Ela Neidhart ist seit 2009 in freier Praxis als humanistische Psychotherapeutin tätig. Außerdem hat sie eine Ausbildung zur Diplomierten Behindertenpädagogin abgeschlossen.

 

Haben Menschen mit intellektueller Behinderung öfter psychische Erkrankungen?

Ja. Menschen mit intellektueller Entwicklungsstörung leiden deutlich häufiger an psychischen Erkrankungen als die sogenannte Allgemeinbevölkerung. Die Prävalenz ist drei bis viermal so hoch, also das ist schon gravierend.

 

Woran liegt das Ihrer Erfahrung nach?

Ich glaube es liegt zum einen daran, dass psychische Erkrankungen nicht so leicht erkennbar sind. Und neben dem nicht erkennbaren kommt eine Häufung von Traumatisierungen hinzu. Meiner Erfahrung nach haben Menschen mit intellektuellen Entwicklungsstörungen häufig Traumatisierungen. Stigmatisierung ist auch ein Grund, warum es Menschen mit intellektueller Entwicklungsstörung mehr trifft. Und ein weiterer Punkt ist die Kommunikationsbarriere. Menschen die sich nicht so gut ausdrücken können, haben ein erhöhtes Risiko sich ängstlich oder frustriert zu fühlen.

 

Was sind die Besonderheiten in der Psychotherapie mit Menschen mit intellektuellen Behinderungen?

Ich glaube, dass Vernetzung das Wichtigste ist. Das ist nicht so einfach, weil es eine gesetzliche Schweigepflicht gibt. Ich mache es so, dass ich Klient*innen frage, ob ein Vernetzungsgespräch, zu dem sie einladen können wen sie wollen, möglich ist. Ich erkläre warum das wichtig wäre und was sie davon haben.

 

Und was sind die größten Herausforderungen?

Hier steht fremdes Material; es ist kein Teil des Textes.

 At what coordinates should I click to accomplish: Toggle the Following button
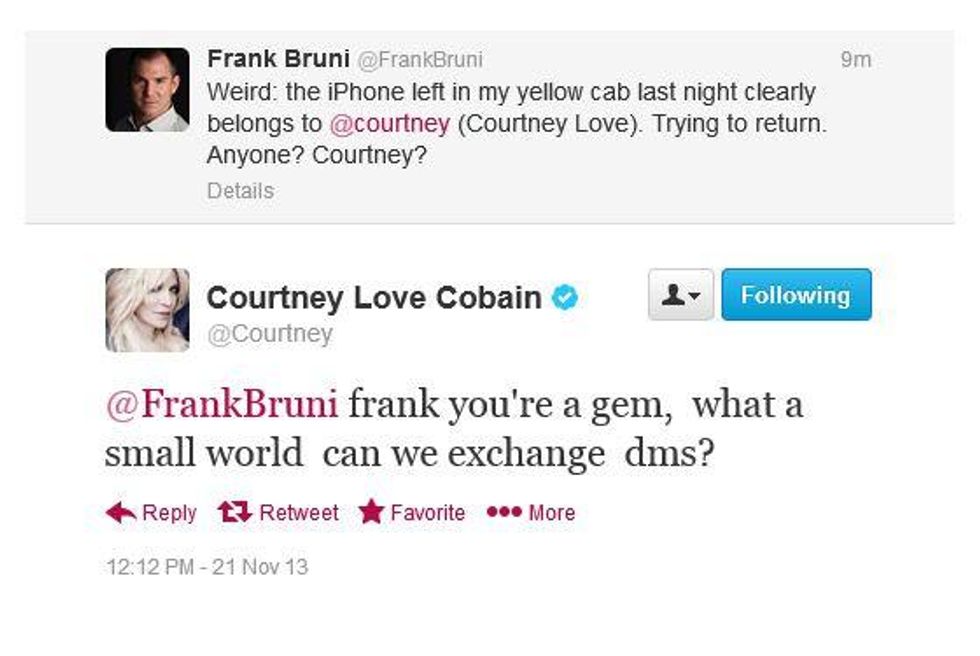click(796, 295)
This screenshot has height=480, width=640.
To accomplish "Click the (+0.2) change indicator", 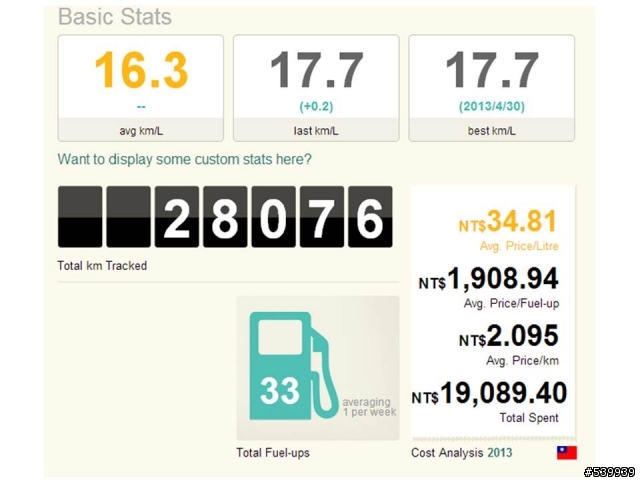I will pyautogui.click(x=316, y=107).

Eine der großen Herausforderungen ist für mich, herauszufinden ob Psychotherapie Sinn macht oder nicht. Es wird immer mit viel Hoffnungsgefühl in die Psychotherapie gegangen. Es ist als ob Psychotherapie ein bisschen zaubern könnte. Und das ist natürlich nicht der Fall. Psychotherapie erfordert ein Mindestmaß an Selbstreflexion. Und diese Abklärung, ob nicht eine Musiktherapie, eine Ergotherapie oder Schwimmen gehen besser wäre das ist die Herausforderung.

 

Ist die Arbeit mit Menschen mit intellektuellen Behinderungen Teil der Ausbildung zur Psychotherapeut*in?

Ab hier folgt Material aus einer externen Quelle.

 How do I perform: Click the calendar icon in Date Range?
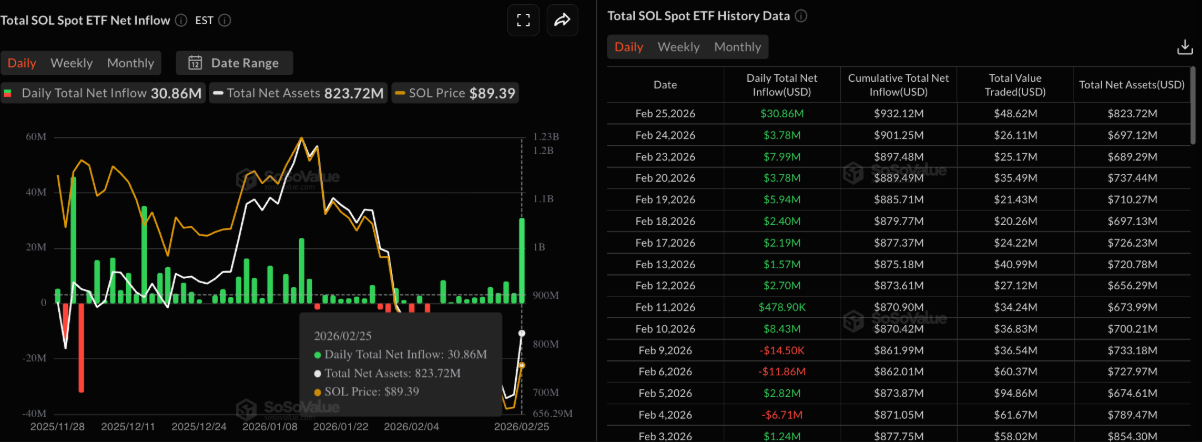pyautogui.click(x=195, y=63)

Nein, gar nicht. Es gibt keine Schwerpunkte in diesem Sinn. Und ich glaube auch in der psychiatrischen Ausbildung ist das ein Randthema, wenn überhaupt. Also da sind wir ganz schlecht. Die Gruppe ist zu klein, es gibt zu wenig Lobby.

 

Welche Methoden gibt es um mit jemandem in der Psychotherapie zu arbeiten, der sich verbal nicht gut ausdrücken kann?

Es ist wichtig die Psychotherapie nicht zu überschätzen. Sie kann vieles, aber vieles auch nicht. Und ein Minimum an verbaler Kommunikation ist notwendig. Wenn ich mit Menschen arbeite, die sich grundsätzlich weniger ausdrücken können, braucht es eine große Vielfalt an Techniken. Wie zum Beispiel mit den Händen reden, Dinge zeigen, mit Bildkarten arbeiten oder mit kreativen Medien arbeiten. Je nachdem, was die Klient*in auch gerne tut. Da muss man maßgeschneidert arbeiten.